In the second earlier this month, Brazilian striker Brenner netted before half-time and Haris Medunjanin slotted home the second in the 58th minute.
“They have quality players around the pitch, they’ve got players who can hurt you,” cautioned Delgado. “We know what to expect coming into this game. We know their strengths and we know their weaknesses.”
“We'll be better prepared coming into this game. Last game against them we were a bit unlucky, but we came out of the game feeling pretty good,” he noted. “So having games where we've played pretty good and had some results, we're feeling pretty good coming into this game.”
Cincinnati too are having a forgettable season, but that doesn’t mean they aren’t dangerous.
“They are very efficient,” said Perez. “The way they played in the last game against us, it was Medunjanin and [Yuya] Kubo taking advantage of us between lines. And then there are the two players that are very dangerous: Brenner is clinical, he’s the one scoring the goals – four in the last 10 games – and then Acosta that moves all over the field.”
“They have other players that are very effective as well. [Isaac] Atanga and [Alvaro] Barreal play wide and provide good service. When Cruz plays, he goes wide to receive the ball,” he listed. “If you let them play, they are going to hurt you because they have quality.”
“On the other side, their weakness, or the point that is not as strong, is the defense,” Perez added. “That's the part that we have to try to exploit, but if you give them time and you give them confidence, they will come and they will hurt you.”
With Stam’s departure, former Red Tyrone Marshall, who was overseeing Cincinnati’s U-19 side, will take the reins on an interim basis.
Marshall spent a season-and-a-half with TFC, joining midway through their inaugural season in 2007, making some 40 MLS appearances for the club before moving on to the Seattle Sounders.
Just how the change on the sidelines will affect Cincinnati’s on-field approach is unclear. One thing is certain though.
“We know what happens every time there is a change on the bench. There’s always a reaction,” pinpointed Perez. “[We] are going to have to be very alert because we know that the players are going to come here hungry, trying to prove a point.”

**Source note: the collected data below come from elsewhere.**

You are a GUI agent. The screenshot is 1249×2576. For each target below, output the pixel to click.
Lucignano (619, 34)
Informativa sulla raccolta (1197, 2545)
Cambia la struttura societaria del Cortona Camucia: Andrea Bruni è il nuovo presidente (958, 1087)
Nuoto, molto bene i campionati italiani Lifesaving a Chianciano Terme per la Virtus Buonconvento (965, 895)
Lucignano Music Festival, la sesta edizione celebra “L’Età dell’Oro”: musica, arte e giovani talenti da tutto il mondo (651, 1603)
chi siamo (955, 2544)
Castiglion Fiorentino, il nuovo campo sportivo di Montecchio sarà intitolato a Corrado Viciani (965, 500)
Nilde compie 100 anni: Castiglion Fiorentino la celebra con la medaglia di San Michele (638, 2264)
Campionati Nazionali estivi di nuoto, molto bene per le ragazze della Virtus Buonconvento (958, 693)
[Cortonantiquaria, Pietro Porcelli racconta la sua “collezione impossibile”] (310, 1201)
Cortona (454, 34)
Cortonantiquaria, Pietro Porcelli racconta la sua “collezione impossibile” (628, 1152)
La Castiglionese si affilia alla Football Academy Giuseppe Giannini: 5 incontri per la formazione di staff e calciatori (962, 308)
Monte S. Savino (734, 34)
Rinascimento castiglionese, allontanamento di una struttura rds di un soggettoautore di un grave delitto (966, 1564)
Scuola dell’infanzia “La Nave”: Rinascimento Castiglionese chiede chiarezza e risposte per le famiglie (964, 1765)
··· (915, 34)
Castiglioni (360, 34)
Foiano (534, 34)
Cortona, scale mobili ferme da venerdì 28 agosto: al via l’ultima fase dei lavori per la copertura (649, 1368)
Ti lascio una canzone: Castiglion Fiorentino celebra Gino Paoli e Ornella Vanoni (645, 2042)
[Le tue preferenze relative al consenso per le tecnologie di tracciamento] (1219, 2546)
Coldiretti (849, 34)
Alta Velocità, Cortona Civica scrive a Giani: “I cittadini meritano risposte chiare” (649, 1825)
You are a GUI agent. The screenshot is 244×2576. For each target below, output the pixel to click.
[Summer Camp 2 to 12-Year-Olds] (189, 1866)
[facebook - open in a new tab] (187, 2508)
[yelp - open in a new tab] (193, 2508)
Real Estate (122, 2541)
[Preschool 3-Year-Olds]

“[Marshall is] a new coach that knows very well the league, has been around for many years as a player and now this is a good opportunity for him to start on a good foot,” he continued. “But, for us, it doesn't change anything in terms of the game plan. It just changes the mindset because we always have to come alert, this time even more alert.”
Added Delgado: “It doesn't affect us at all.”
“We continue working on what we've been working on, we've been in a good groove right now as a team and everyone's feeling pretty good individually. We know when a head coach gets fired the group of players are pretty eager and pretty motivated to prove a point, so we're expecting them to be on their toes and ready to come out strong against us,” he echoed. “We’ve got to match the level going into the match.”